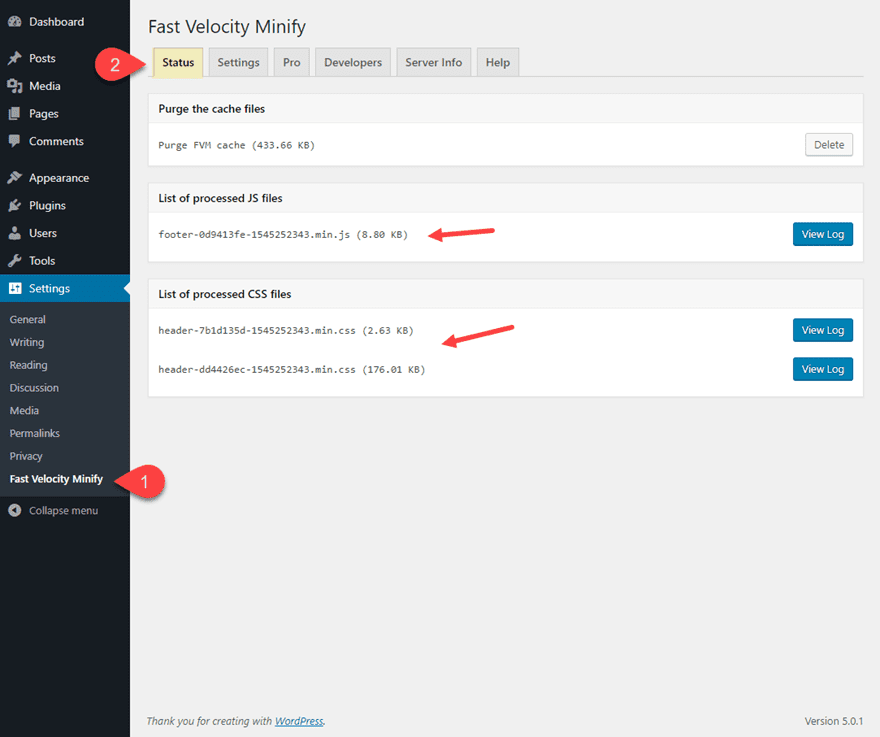The width and height of the screenshot is (880, 737).
Task: Click the Pages sidebar icon
Action: (14, 113)
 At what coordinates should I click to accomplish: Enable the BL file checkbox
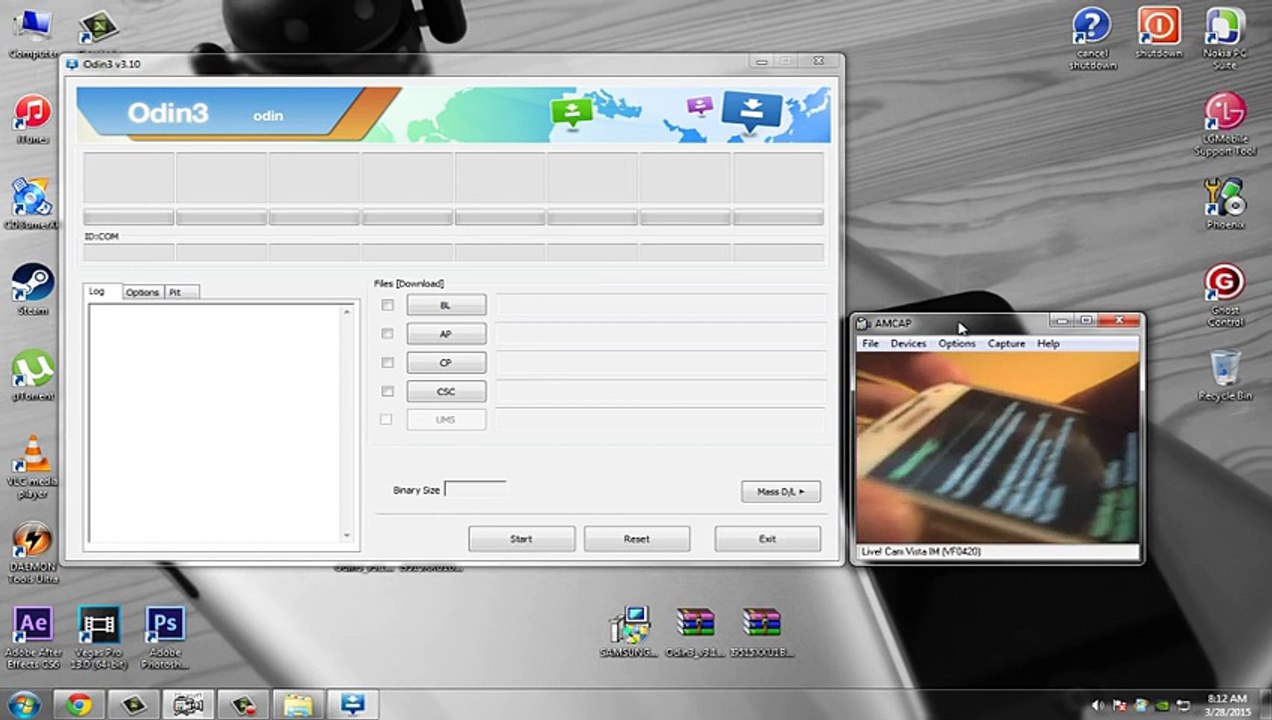point(387,305)
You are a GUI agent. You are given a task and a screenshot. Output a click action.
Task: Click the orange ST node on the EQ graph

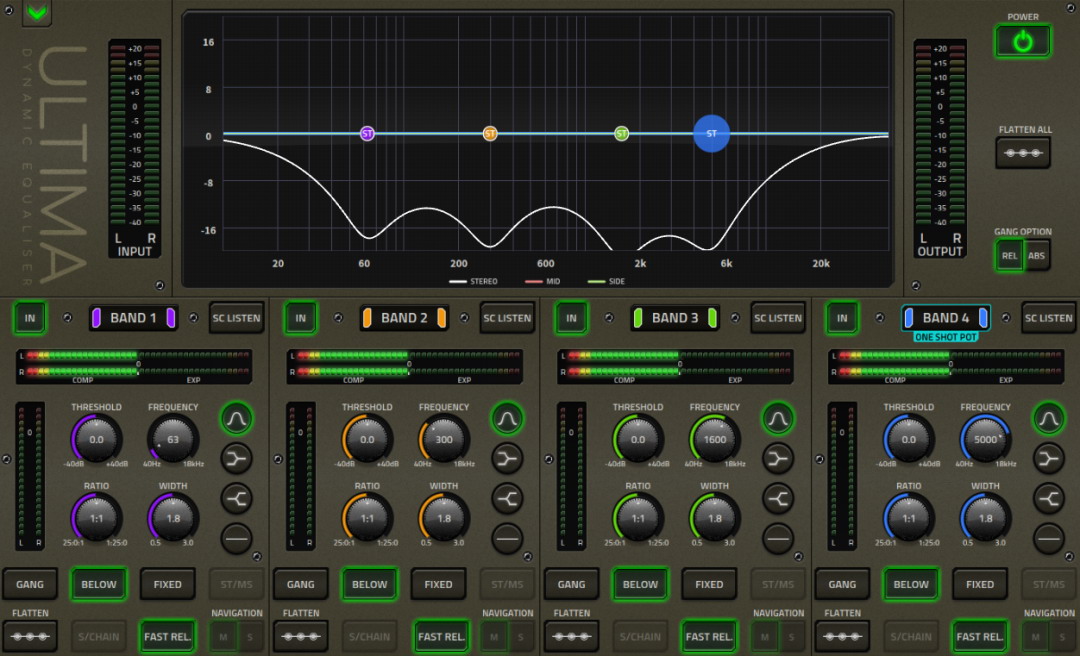490,133
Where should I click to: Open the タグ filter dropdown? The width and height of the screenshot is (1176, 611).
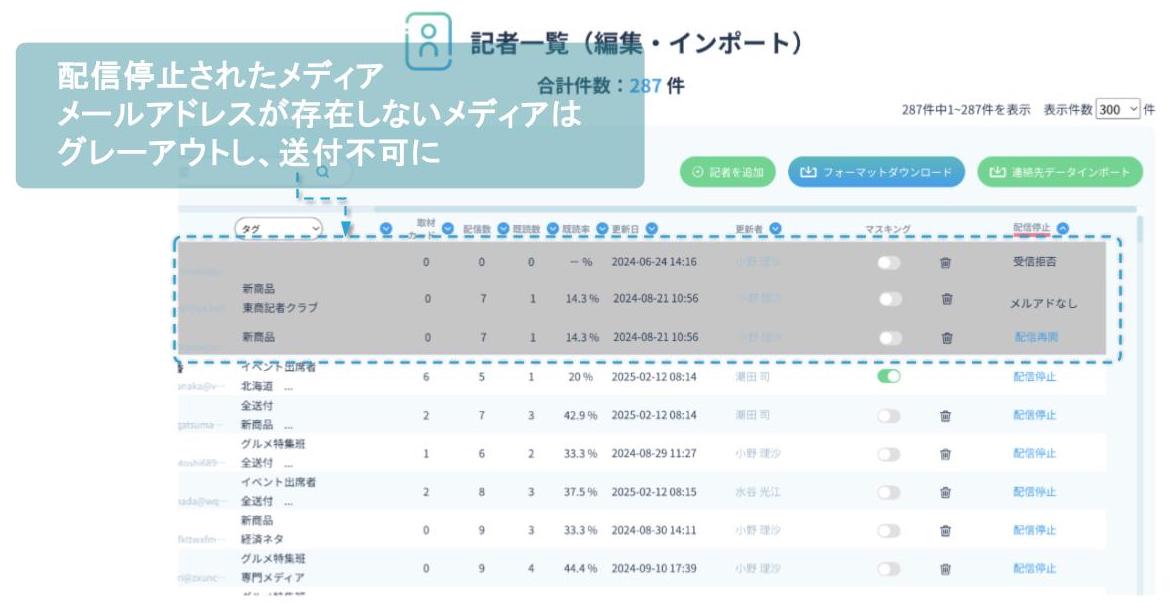(x=278, y=229)
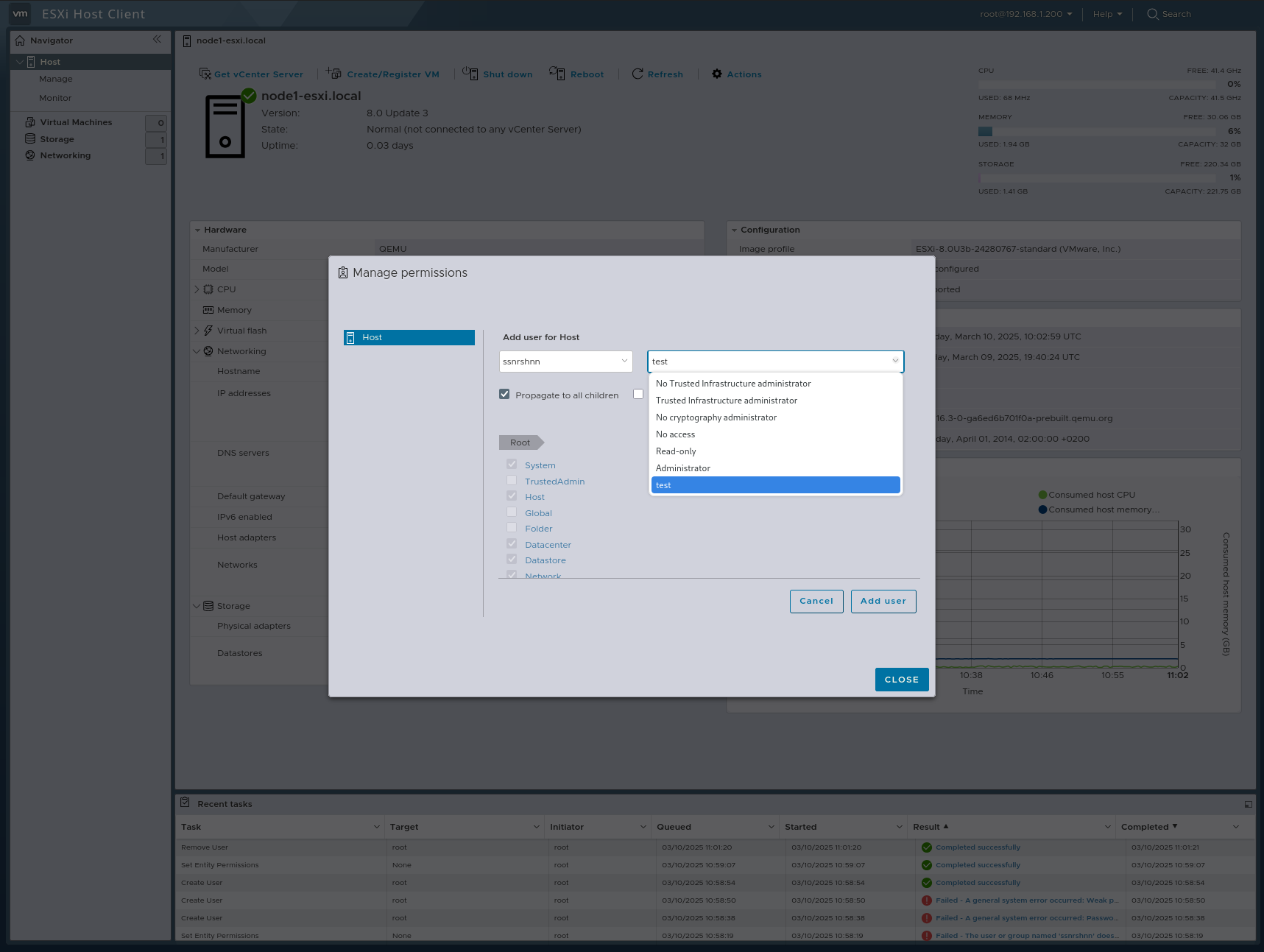Click the Refresh icon in the host toolbar
The width and height of the screenshot is (1264, 952).
click(x=638, y=74)
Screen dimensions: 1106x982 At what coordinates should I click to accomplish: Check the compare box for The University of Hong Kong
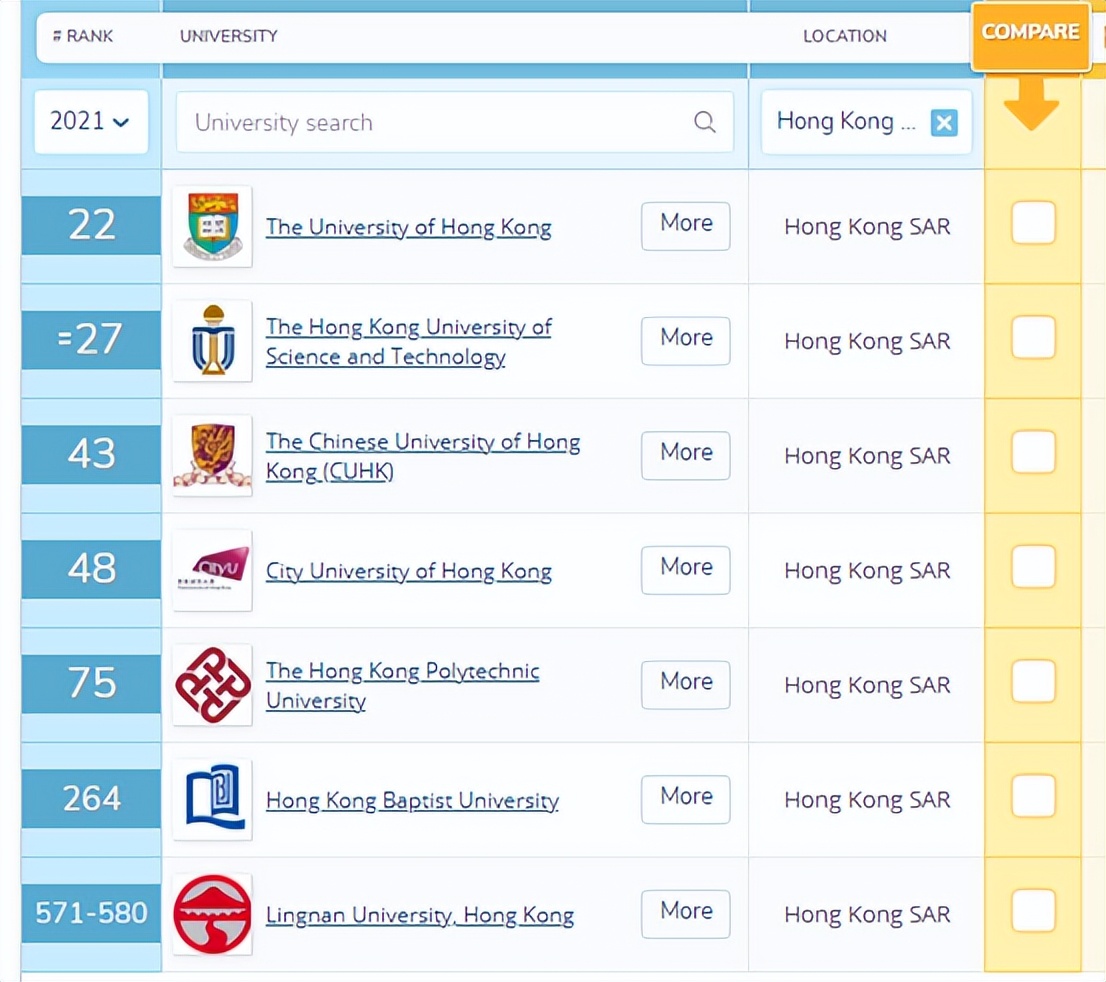(1032, 224)
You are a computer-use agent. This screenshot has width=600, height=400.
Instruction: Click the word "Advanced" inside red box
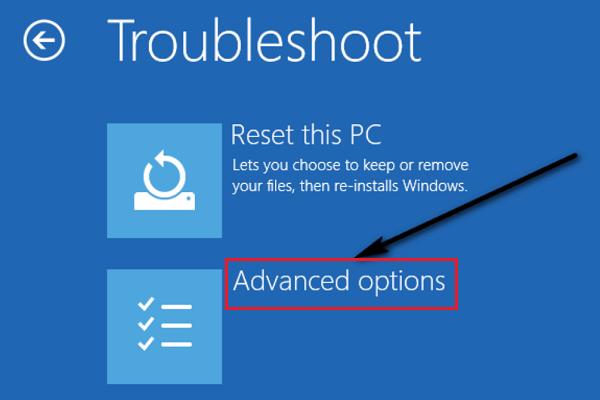click(x=291, y=280)
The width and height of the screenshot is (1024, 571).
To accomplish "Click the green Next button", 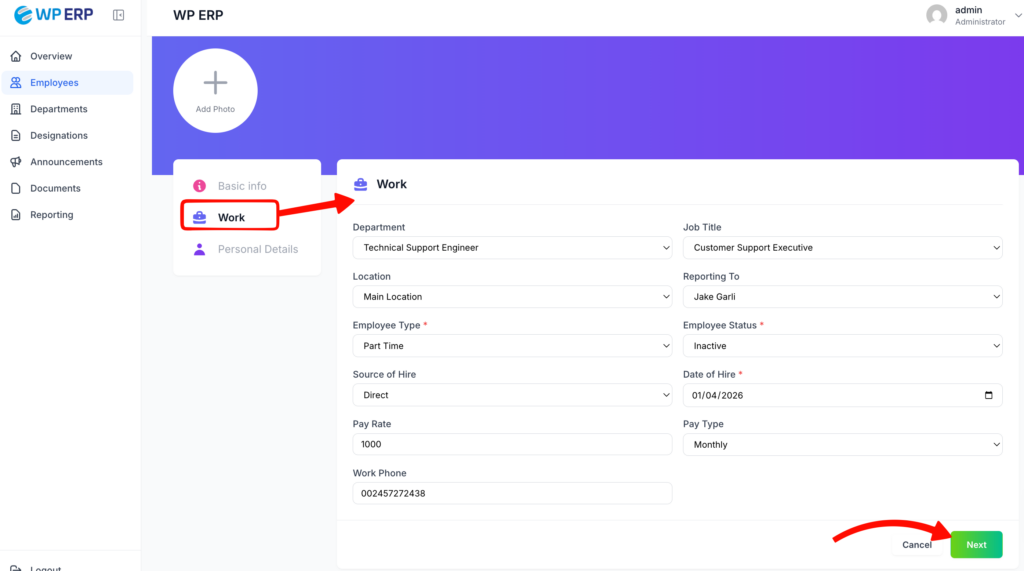I will click(976, 545).
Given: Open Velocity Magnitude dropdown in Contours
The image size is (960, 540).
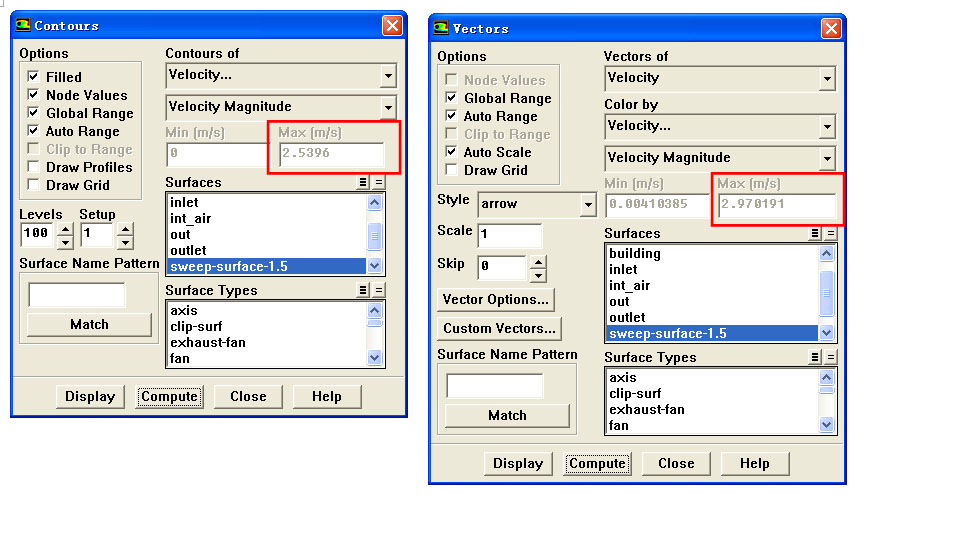Looking at the screenshot, I should 387,107.
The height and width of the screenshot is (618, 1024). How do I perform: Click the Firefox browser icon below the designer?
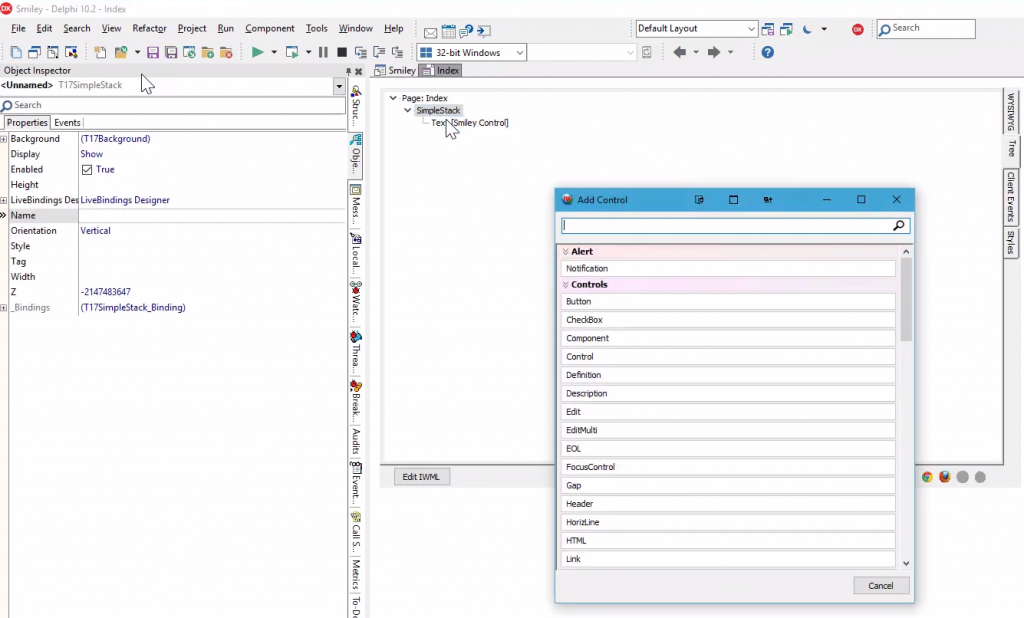click(x=944, y=477)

# TASK INSTRUCTIONS:
Can you repeat the records word for word, from their first line through the line that contains "point(387,305)", and leave the pictures out?

# RESPONSE TO THIS EXERCISE:
The width and height of the screenshot is (880, 737).
Task: Click the Pages sidebar icon
Action: (14, 113)
 At what coordinates should I click to accomplish: Enable the BL file checkbox
point(387,305)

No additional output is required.